Consequently, it's not necessarily true that simply anyone can do high-quality predictive modeling. They need the training, tools and, of course, the data to go further. And it couldn't hurt to have the personal aptitudes that I discussed in this post. There's a clear learning curve where predictive modeling is concerned, which means that, as demand for data scientists and other skilled predictive-modeling professionals continues to grow, the supply of qualified individuals will catch up only after a considerable time lag.

However, the dreaded data scientist shortage crisis apocalypse is much exaggerated, contrary to the headline of this recent article. As I stated in this blog from last year, the skills deficit isn't as dire as it's made out to be. The reasons why are several.

  • First, data scientists are reusing more of their work and, as a result, needing to develop fewer models from scratch.
  • Second, data scientist skills are increasingly being sourced, as needed, from external professional services firm and being developed in-house.
  • Third, more organizations are establishing data science centers of excellence to nurture and grow this talent internally.
  • And, last but not least, data science autodidacts (self-taught, uncredentialed, data-passionate individuals) are playing a more significant role in many organizations’ predictive brain trusts.

This recent article more or less corroborates that perspective. Author Madhu Reddy identifies three broad trends that, going forward, will minimize the likelihood of predictive-modeling skills shortages from now on:

  • Creating more data scientists via massive open online courses (MOOCs)
  • Providing predictive analytics tools for non-data scientists via self-service visual exploration tooling
  • Matching supply and demand for predictive models by establishing open marketplaces within which they can be bought and sold like any other monetizable intellectual property

That last point, the development of predictive analytics marketplaces, is the most fundamental. As Reddy states, "A prediction marketplace enables a data scientist to create a model just once and then repeatedly customize the model, rather than start from scratch each time. With an efficient marketplace, over the same period, a data scientist can build many more different models for different customers, compared to repeatedly recreating the same models from scratch."

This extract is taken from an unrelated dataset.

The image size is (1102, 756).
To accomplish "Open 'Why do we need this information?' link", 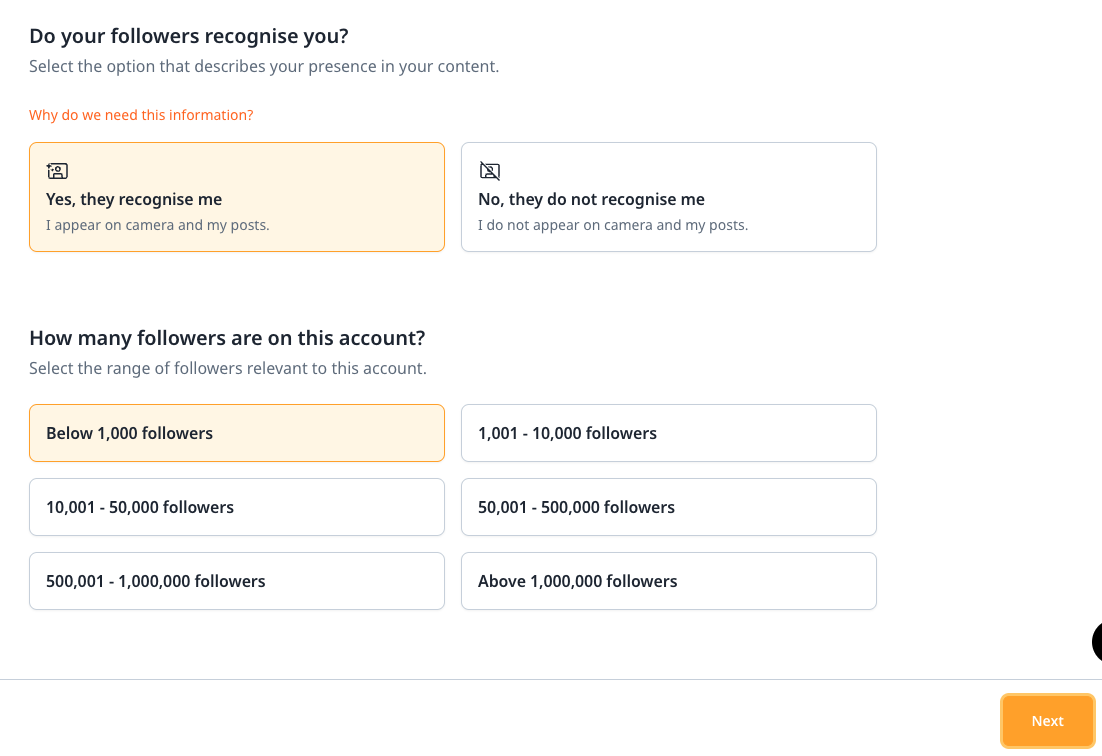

In addition to buying and selling predictive models in the open market, I'd also add that open-source data-scientist expertise markets are fundamental to this vision. As I stated in this blog last year, "Big data will leverage the most open arena of all, “crowdsourcing” cloud approaches, such as Kaggle and TopCoder, to pool the world’s expertise (or at least that of all the smart people in your company and value chain) in wide-ranging development, investigation and exploration of analytics—and data-infused business problems from all conceivable angles."

Predictive marketplaces should allow us to reuse the models and the modelers themselves within our data science initiatives. Even as data science skills become ubiquitous in the modern world, there will still be the need for efficient marketplaces to match up the supply and demand for their services.

Open marketplaces are an inexhaustible source of economic dynamism. Adam Smith, not Nostradamus, was the seer who saw this vision most clearly.